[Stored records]
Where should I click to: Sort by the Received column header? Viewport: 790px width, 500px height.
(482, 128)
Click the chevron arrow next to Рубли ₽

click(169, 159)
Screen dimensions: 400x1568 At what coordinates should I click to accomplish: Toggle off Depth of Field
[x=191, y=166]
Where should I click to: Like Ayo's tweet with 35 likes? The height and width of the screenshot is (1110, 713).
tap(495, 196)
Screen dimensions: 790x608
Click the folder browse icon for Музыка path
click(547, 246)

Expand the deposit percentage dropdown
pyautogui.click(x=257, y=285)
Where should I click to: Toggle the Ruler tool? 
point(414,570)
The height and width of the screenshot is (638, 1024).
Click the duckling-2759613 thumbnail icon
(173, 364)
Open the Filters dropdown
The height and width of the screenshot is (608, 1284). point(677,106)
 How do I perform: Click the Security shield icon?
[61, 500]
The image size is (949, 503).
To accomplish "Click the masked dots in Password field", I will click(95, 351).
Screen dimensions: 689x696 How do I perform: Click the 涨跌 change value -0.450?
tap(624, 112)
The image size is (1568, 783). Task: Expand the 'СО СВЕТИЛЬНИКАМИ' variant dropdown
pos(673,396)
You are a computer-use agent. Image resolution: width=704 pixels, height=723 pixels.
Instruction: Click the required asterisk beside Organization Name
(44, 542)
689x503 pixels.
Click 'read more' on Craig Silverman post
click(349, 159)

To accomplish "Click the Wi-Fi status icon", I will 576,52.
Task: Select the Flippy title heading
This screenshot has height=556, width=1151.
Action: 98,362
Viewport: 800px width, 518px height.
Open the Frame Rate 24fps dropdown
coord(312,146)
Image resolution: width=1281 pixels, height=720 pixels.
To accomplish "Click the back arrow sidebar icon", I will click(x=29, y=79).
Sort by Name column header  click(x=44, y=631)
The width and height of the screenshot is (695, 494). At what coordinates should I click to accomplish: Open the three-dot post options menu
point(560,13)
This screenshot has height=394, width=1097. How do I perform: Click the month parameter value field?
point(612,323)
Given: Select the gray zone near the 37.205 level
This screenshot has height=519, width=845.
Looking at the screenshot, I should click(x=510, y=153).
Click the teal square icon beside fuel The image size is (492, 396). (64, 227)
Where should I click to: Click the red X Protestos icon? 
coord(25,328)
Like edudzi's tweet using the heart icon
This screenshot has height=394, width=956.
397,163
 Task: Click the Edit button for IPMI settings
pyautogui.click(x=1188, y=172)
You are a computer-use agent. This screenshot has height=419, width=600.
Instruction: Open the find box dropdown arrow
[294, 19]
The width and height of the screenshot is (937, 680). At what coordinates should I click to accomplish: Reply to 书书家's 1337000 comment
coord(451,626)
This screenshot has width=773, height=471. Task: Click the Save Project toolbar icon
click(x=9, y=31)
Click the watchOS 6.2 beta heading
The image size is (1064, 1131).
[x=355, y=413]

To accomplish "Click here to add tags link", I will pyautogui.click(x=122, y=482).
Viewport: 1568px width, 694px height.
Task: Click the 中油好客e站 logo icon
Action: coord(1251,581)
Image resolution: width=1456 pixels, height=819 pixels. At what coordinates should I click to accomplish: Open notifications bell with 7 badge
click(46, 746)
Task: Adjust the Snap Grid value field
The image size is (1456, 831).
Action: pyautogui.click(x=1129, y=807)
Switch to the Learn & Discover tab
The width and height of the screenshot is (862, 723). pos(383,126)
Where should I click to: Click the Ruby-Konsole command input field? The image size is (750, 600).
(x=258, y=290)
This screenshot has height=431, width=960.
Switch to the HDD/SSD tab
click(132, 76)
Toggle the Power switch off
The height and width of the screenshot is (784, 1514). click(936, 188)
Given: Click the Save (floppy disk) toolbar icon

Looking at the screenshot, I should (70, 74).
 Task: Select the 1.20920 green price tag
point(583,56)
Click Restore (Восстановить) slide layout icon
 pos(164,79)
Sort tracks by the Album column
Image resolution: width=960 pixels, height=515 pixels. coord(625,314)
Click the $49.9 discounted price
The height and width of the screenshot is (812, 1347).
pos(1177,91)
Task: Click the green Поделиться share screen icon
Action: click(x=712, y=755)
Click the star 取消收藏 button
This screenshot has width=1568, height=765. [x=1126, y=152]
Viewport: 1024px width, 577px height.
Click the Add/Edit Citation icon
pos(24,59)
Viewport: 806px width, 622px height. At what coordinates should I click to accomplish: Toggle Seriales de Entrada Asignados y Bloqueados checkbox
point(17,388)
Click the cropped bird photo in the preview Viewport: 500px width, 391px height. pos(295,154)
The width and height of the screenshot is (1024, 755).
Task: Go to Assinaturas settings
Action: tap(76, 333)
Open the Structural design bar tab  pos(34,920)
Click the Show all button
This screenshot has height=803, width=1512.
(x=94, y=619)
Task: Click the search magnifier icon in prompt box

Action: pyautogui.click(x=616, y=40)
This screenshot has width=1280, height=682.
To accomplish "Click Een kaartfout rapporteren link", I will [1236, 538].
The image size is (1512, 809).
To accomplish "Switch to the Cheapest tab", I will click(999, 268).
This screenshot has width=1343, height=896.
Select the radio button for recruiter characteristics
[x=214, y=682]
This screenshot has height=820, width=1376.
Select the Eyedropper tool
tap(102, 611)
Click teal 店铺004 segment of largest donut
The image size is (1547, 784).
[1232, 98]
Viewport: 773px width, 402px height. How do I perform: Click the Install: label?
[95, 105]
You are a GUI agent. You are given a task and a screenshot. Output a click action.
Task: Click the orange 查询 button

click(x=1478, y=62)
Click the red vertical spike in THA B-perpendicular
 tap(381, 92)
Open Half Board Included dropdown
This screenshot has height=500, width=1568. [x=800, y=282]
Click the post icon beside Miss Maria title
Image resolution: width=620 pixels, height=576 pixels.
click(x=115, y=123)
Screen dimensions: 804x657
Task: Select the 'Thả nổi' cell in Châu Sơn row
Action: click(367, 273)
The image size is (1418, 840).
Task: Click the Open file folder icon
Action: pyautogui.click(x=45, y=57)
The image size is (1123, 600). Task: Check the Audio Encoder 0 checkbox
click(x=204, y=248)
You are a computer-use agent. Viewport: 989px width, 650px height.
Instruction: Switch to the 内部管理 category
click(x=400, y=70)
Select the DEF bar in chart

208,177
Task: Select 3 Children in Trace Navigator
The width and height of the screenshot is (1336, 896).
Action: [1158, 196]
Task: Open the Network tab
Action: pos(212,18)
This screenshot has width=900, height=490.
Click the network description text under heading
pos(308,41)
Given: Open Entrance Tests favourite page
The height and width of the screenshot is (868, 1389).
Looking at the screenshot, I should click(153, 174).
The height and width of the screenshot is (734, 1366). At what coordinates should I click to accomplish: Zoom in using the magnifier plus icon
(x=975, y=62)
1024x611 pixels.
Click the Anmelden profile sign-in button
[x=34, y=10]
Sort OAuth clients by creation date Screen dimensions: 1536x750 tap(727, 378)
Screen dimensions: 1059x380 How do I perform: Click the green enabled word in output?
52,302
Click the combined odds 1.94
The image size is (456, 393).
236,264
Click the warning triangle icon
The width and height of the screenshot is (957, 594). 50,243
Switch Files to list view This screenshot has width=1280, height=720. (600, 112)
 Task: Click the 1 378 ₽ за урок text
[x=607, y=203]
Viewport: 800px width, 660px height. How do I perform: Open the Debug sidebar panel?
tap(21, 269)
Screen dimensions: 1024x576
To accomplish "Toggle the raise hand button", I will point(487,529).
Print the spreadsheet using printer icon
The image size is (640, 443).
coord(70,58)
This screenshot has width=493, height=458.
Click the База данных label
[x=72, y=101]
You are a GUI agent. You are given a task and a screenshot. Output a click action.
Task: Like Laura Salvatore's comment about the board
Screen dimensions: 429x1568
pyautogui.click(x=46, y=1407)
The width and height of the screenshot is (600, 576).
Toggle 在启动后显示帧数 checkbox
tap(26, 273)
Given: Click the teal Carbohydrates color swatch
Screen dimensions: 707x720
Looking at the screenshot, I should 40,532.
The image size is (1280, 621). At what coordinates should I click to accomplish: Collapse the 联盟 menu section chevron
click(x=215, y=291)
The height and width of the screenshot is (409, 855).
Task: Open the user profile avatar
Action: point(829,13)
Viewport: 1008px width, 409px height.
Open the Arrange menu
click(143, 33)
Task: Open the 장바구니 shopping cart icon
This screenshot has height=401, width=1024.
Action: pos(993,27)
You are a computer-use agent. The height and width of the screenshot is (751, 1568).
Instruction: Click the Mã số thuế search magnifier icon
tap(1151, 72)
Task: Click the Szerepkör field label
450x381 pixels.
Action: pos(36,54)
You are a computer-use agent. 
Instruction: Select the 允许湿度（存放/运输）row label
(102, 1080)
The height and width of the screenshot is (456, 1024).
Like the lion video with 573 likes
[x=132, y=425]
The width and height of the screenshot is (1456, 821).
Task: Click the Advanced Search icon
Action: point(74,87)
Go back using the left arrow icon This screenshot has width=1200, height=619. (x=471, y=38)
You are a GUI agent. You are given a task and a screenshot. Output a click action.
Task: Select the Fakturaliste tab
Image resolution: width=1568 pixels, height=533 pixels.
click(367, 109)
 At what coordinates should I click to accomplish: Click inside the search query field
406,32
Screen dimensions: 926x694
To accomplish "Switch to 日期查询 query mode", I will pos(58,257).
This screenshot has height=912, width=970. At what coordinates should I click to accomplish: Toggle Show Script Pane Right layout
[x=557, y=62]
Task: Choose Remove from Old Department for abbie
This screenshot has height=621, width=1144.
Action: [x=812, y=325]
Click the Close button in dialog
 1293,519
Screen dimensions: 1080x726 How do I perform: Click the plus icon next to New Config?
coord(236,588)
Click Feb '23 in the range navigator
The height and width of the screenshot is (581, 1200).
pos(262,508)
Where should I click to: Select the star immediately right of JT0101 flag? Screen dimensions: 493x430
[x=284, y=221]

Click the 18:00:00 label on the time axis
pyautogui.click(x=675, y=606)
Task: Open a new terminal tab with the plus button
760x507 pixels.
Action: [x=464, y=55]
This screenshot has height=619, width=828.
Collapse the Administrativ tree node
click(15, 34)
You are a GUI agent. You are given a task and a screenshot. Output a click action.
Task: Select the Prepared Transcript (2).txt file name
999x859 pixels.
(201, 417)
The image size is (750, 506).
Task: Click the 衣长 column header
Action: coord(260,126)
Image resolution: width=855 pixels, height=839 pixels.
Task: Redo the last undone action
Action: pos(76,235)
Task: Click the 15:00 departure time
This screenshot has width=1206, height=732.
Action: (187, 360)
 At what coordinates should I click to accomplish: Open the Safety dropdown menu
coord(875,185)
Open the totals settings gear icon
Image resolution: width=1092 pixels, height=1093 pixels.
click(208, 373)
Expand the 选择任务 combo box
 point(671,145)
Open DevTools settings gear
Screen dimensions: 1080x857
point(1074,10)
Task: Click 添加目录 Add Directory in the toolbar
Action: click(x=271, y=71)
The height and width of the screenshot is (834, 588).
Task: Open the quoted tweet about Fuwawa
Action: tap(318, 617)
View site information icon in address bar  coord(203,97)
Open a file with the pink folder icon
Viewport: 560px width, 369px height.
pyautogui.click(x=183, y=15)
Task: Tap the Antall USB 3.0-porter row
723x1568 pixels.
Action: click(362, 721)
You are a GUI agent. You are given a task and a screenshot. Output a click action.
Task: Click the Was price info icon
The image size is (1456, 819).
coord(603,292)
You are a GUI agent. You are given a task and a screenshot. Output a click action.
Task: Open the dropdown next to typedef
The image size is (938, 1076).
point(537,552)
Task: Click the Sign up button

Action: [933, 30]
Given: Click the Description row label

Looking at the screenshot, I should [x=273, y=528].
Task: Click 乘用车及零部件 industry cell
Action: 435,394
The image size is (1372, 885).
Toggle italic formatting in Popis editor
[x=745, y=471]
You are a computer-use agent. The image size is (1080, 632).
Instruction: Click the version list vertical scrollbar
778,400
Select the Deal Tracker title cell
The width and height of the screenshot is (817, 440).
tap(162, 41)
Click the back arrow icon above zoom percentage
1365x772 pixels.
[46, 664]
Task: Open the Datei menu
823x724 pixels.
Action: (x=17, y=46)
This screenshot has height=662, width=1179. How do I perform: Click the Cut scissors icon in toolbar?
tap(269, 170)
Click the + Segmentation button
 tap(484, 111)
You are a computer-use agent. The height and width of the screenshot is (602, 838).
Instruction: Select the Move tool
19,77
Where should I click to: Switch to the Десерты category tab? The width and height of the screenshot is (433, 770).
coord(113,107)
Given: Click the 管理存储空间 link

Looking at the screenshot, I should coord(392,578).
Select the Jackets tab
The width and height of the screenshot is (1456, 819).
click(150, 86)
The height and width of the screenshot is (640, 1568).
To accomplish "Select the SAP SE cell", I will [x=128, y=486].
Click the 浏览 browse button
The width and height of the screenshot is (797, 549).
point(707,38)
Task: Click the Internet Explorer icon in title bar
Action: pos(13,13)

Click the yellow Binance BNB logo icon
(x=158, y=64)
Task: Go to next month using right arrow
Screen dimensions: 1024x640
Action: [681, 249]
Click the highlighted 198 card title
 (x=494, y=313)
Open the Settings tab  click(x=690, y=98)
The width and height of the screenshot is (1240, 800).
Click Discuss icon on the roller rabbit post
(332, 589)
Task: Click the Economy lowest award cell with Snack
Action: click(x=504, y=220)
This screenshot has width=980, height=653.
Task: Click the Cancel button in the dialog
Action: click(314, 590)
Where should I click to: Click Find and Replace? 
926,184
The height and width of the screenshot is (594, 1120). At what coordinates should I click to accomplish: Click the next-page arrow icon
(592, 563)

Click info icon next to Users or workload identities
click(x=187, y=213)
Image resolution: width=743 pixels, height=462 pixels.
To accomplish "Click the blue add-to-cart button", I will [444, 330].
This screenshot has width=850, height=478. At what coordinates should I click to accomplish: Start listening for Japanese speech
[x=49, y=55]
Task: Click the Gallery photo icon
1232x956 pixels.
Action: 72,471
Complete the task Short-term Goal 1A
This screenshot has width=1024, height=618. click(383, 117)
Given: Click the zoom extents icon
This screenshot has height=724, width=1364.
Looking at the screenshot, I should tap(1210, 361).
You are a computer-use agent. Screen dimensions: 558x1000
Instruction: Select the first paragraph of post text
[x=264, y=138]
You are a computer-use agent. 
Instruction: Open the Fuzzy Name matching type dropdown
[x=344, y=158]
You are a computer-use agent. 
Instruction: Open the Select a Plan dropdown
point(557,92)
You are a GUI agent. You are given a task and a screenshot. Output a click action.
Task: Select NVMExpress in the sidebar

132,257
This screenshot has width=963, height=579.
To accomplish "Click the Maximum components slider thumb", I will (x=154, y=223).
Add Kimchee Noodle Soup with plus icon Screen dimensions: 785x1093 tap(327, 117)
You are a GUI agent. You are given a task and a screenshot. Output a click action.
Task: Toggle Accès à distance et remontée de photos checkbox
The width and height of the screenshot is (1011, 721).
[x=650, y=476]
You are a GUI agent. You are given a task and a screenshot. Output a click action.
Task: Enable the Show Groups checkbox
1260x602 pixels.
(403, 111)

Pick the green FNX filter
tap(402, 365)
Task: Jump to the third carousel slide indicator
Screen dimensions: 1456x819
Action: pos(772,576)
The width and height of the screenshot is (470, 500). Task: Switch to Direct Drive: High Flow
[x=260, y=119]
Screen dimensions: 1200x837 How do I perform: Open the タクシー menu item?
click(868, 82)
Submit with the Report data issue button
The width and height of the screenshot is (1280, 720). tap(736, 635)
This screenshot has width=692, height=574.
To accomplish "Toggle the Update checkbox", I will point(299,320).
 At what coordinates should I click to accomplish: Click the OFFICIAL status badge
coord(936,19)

WHAT THE TASK REQUIRES.
Only the lines above from the one with "Task: Enable the Show Groups checkbox" through the one with "This screenshot has width=692, height=574." should be duplicated, character for character.

EXPECTED OUTPUT.
Task: Enable the Show Groups checkbox
1260x602 pixels.
(403, 111)

Pick the green FNX filter
tap(402, 365)
Task: Jump to the third carousel slide indicator
Screen dimensions: 1456x819
Action: pos(772,576)
The width and height of the screenshot is (470, 500). Task: Switch to Direct Drive: High Flow
[x=260, y=119]
Screen dimensions: 1200x837 How do I perform: Open the タクシー menu item?
click(868, 82)
Submit with the Report data issue button
The width and height of the screenshot is (1280, 720). tap(736, 635)
This screenshot has width=692, height=574.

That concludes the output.